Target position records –
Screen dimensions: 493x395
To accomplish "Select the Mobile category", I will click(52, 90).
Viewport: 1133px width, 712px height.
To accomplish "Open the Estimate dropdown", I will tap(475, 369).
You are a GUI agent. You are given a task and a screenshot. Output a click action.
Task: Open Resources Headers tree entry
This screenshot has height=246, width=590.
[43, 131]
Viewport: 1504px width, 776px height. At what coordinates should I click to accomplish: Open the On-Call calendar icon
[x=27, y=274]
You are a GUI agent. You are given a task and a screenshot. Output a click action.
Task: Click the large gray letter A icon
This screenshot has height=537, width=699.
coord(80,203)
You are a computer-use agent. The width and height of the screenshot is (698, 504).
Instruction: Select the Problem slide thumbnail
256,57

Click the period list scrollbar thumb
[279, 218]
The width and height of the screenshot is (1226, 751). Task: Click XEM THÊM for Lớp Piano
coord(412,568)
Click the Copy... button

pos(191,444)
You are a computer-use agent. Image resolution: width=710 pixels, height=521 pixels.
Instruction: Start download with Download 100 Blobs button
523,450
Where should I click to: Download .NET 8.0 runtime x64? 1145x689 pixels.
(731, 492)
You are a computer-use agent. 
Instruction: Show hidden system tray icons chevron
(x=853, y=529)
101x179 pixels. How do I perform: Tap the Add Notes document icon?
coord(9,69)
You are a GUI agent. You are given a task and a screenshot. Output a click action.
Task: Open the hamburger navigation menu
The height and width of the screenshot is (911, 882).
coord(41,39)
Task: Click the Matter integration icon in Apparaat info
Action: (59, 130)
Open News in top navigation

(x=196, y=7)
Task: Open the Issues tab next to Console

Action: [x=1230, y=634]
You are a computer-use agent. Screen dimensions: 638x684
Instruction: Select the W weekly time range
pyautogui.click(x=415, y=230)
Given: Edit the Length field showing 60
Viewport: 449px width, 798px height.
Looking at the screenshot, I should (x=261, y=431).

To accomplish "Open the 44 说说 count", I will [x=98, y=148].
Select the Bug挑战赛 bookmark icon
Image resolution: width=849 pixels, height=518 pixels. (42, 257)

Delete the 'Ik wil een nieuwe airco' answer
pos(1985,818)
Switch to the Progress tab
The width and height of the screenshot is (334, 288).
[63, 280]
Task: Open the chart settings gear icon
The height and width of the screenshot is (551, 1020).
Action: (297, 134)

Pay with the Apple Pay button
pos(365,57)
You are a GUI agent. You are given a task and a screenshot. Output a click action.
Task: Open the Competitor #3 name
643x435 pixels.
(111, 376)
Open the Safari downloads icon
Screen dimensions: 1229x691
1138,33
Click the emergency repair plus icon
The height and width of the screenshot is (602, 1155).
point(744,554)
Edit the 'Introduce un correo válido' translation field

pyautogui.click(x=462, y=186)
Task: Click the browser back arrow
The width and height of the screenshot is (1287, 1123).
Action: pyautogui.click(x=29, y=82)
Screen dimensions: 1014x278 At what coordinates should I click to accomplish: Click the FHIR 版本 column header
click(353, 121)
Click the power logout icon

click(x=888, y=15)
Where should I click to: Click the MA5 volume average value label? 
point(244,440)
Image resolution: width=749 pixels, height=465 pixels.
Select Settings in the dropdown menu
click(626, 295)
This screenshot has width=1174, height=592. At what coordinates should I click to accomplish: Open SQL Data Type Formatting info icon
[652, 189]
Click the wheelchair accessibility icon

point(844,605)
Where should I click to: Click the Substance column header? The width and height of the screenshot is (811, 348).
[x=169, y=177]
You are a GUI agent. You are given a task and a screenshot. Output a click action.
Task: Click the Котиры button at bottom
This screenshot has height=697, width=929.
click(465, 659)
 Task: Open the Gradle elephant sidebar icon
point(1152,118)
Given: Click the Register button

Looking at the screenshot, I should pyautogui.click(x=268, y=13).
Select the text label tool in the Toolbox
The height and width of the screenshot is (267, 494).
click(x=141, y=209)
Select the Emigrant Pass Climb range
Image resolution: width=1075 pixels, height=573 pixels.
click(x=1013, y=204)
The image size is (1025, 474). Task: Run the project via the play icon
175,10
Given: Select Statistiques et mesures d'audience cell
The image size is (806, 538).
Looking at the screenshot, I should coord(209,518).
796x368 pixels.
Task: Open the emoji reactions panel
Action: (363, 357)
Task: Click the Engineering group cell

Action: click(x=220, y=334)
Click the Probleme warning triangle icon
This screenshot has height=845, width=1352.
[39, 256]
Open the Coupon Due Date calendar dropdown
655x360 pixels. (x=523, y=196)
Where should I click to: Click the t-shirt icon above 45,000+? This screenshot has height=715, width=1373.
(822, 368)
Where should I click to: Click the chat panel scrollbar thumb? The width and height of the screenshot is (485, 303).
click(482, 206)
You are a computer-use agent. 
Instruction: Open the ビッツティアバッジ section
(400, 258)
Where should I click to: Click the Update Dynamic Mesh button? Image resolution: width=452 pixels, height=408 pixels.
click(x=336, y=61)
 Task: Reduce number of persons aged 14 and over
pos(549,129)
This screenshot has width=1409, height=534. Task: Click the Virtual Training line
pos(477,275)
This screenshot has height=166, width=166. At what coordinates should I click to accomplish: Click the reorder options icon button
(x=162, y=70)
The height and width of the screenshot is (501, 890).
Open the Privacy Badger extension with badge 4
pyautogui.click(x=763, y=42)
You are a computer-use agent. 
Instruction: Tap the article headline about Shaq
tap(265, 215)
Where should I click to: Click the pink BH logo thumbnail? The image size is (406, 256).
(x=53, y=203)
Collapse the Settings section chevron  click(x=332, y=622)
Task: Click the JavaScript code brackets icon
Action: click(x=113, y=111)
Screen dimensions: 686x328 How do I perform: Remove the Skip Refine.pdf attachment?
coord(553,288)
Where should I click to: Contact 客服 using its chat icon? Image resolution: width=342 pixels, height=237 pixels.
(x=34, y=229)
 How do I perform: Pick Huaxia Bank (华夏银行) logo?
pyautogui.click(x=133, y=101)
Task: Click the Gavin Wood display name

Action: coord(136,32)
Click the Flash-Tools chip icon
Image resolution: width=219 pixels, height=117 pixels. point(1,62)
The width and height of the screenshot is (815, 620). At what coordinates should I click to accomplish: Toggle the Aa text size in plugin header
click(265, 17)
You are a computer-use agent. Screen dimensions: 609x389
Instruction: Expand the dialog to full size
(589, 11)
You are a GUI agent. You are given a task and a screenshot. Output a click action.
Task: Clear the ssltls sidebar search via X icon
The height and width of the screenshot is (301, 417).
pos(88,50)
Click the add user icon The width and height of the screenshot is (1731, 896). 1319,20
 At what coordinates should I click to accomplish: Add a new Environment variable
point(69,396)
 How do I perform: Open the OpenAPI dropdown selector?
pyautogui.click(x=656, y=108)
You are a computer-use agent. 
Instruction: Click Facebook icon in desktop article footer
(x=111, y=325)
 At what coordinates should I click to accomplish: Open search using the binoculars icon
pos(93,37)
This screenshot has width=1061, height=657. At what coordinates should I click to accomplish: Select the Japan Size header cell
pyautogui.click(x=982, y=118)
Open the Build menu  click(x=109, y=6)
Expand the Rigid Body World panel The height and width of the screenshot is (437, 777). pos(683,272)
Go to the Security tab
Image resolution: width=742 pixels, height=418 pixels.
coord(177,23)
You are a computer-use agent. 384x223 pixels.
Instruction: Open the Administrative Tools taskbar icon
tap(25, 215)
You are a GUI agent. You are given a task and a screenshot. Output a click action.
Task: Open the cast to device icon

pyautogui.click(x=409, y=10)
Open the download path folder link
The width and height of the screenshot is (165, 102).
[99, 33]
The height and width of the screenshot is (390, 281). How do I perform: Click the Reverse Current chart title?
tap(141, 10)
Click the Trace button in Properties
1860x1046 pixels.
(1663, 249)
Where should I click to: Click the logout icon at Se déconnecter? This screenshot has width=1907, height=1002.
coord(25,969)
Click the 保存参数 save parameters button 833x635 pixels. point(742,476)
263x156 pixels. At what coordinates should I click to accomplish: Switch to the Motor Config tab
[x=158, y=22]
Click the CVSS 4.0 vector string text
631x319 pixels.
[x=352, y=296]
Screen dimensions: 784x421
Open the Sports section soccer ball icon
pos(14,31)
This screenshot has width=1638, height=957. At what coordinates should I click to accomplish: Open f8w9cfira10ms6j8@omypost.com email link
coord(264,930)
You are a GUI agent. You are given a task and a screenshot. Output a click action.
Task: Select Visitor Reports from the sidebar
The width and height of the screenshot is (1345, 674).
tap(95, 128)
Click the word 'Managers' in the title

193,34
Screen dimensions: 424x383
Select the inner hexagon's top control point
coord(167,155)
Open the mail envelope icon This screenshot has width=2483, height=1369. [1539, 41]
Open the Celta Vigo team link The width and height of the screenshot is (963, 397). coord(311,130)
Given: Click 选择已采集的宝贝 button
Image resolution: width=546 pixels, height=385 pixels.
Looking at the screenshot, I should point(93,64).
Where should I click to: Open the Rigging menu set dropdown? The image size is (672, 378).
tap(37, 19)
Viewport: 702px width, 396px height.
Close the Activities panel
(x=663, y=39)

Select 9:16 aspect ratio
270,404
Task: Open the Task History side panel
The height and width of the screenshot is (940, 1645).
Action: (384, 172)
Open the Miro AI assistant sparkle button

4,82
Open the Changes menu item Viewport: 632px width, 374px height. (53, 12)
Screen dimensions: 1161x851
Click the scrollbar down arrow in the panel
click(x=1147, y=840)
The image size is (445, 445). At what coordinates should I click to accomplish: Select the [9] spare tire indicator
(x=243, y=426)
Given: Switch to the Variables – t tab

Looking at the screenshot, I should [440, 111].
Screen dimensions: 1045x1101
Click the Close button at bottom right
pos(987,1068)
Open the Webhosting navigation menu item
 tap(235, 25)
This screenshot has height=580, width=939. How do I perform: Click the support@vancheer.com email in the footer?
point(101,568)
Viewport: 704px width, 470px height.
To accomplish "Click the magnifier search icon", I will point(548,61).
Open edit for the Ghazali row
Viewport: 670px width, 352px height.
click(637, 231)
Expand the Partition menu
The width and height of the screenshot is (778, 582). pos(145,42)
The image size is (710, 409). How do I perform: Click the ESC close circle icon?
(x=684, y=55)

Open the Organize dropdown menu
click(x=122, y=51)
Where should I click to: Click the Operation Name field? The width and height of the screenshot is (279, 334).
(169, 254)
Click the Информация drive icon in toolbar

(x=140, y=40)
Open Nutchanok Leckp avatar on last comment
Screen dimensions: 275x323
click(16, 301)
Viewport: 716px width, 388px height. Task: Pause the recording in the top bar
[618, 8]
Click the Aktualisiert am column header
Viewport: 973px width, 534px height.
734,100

To do – Copy the lines verbatim, starting with the line containing "This screenshot has width=1409, height=534." and going on through the line containing "click(265, 17)".

Expected answer –
This screenshot has width=1409, height=534. Task: Click the Virtual Training line
pos(477,275)
This screenshot has height=166, width=166. At what coordinates should I click to accomplish: Click the reorder options icon button
(x=162, y=70)
The height and width of the screenshot is (501, 890).
Open the Privacy Badger extension with badge 4
pyautogui.click(x=763, y=42)
You are a computer-use agent. 
Instruction: Tap the article headline about Shaq
tap(265, 215)
Where should I click to: Click the pink BH logo thumbnail? The image size is (406, 256).
(x=53, y=203)
Collapse the Settings section chevron  click(x=332, y=622)
Task: Click the JavaScript code brackets icon
Action: click(x=113, y=111)
Screen dimensions: 686x328 How do I perform: Remove the Skip Refine.pdf attachment?
coord(553,288)
Where should I click to: Contact 客服 using its chat icon? Image resolution: width=342 pixels, height=237 pixels.
(x=34, y=229)
 How do I perform: Pick Huaxia Bank (华夏银行) logo?
pyautogui.click(x=133, y=101)
Task: Click the Gavin Wood display name

Action: coord(136,32)
Click the Flash-Tools chip icon
Image resolution: width=219 pixels, height=117 pixels. point(1,62)
The width and height of the screenshot is (815, 620). At what coordinates should I click to accomplish: Toggle the Aa text size in plugin header
click(265, 17)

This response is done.